Of course, democracy cannot be reduced to the will of the majority, which is fraught with tyranny. Charters of rights and judges who ensure their effective implementation are essential safeguards against this risk.
But should the courts disregard the people’s will, including on issues of preserving the continuity of national culture and the accepted way of life? According to the authors of the cited works, this is exactly what is happening now in many Western countries. Created to protect citizens from the whims and abuses of their head of state, the rule of law today shows a clear imbalance in favour of the judiciary; a sovereign nation is subject to the whims of a judge who not only implements the law, but makes it himself. At the same time, the judge, as a “servant of the cult of human rights”, has a special aura and reputation in modern Western democracies. If politicians are increasingly suspected of misbehaviour and consequently subjected to ever-increasing judicial scrutiny, the impartiality, clarity of thought and composure of judges are effectively not called into question. It is believed that judges are not sensitive to fame, are not subject to fashion trends, pride, self-interest, etc. This presumption of innocence in relation to judges is unjustified, argues Schoettl and many of his colleagues, who say that the abuses of judicial power are no less common and dangerous than abuses by other authorities.
For Montesquieu, the judge was the mouth of the law, but now the law has become “the expression of the opinion of the judge,” all in the name of the rule of law, or at least some fundamentalist vision of the rule of law, according to which the state should be limited to ensuring individual rights and freedoms and smoothing conflicts between them.
Among the defenders of an active, “republican” form of democracy, one can often hear the opinion that liberalism has emasculated democracy. For their part, a number of jurists, who are worried about the loss of democratic control over the courts, talk about how “human rights fundamentalism” emasculates the rule of law... Concern for the rights of an abstract individual leads to infringement of the rights of a citizen, the violation of the collective rights of specific communities and — to a large extent — the impotence of national politics. (As examples, Shoettl and others point to obstacles in the fight against illegal migration, against religious extremism, against the spread of practices alien to Western societies, etc).

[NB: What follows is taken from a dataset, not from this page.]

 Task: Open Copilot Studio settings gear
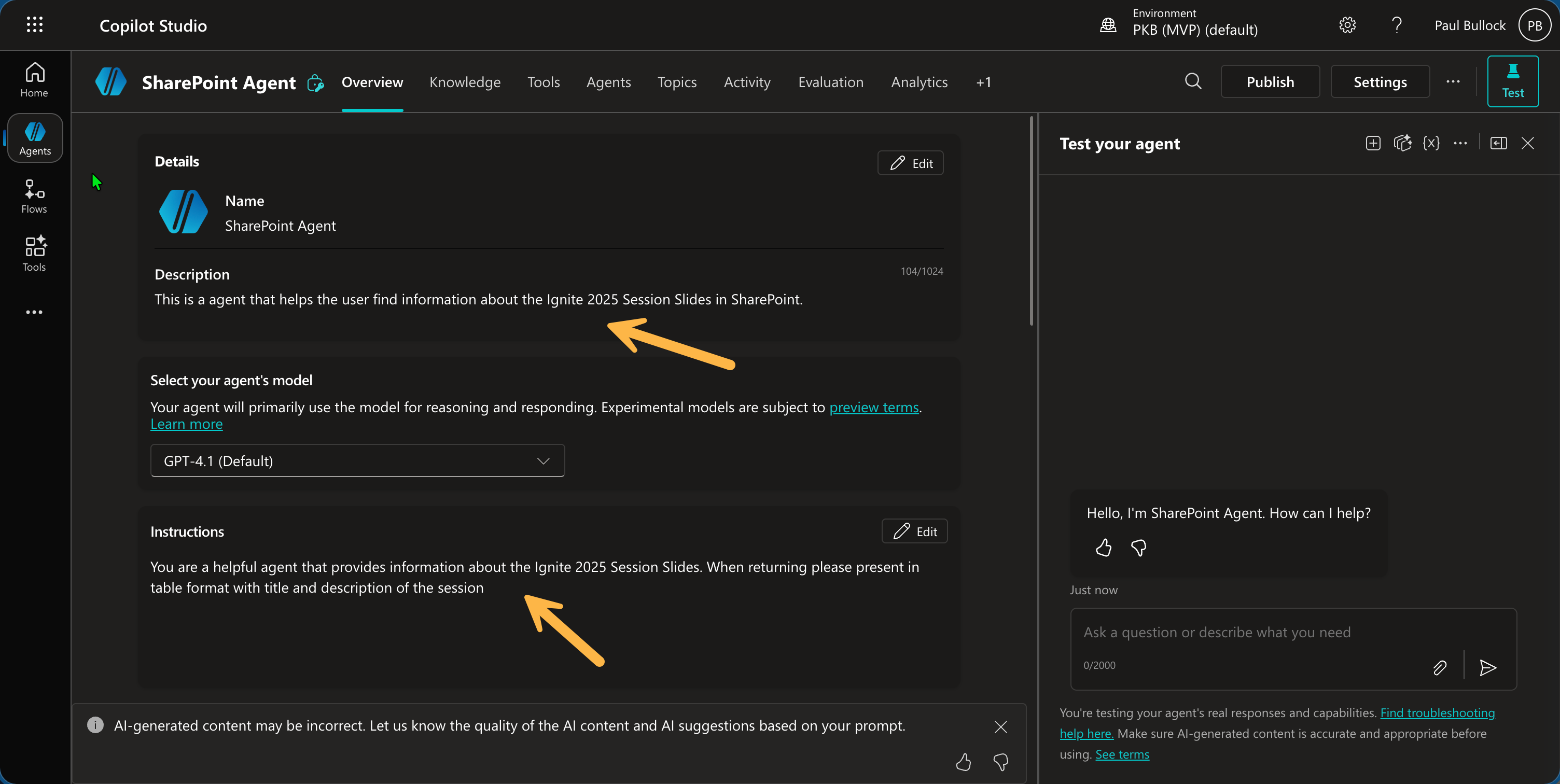[x=1347, y=25]
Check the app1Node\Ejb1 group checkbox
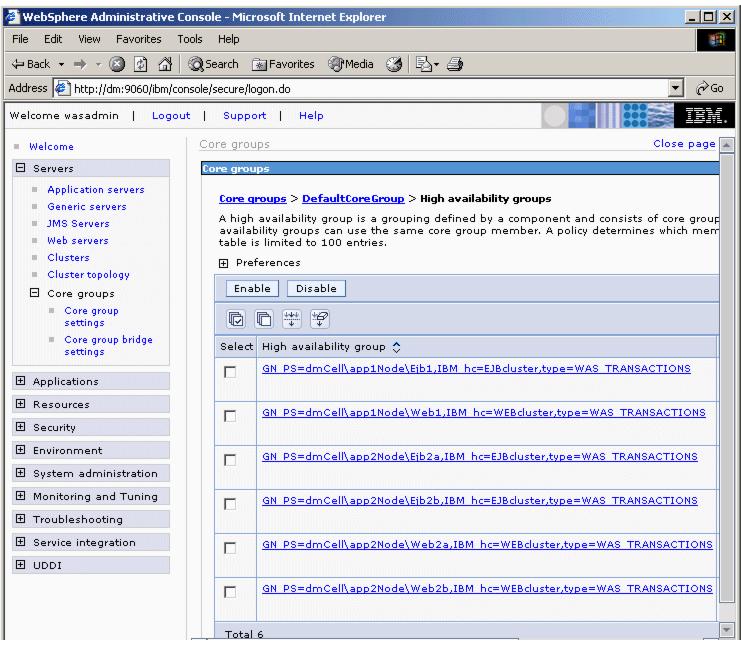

How can the judiciary be returned to its proper place, regulating the work of the state without unduly impeding it?
Jean-Éric Schoettl puts forward a number of rather radical proposals, such as: revision of European treaties or even unilateral refusal to apply certain norms of European law; France’s withdrawal from the European Convention on Human Rights (ECHR); the introduction of a “last parliamentary word” procedure for approving a controversial law; a revision of the Constitution to allow Parliament to abolish the paralyzing case law of European courts; subordinating the prosecutor’s office to the Ministry of Justice, etc. At the same time, the author admits that it is practically impossible to take these measures, which go against the socio-political evolution of the last 50 years, and even raise the question of their adoption. This is hampered both by the mentality of the French intellectual elite and the position of the European authorities, as well as by the fierce resistance of various lobbies that have media and political support tools. Thus, a radical reform of the “juristocracy” is possible only in conditions of an acute political crisis, the probability of which, according to the author, is quite high.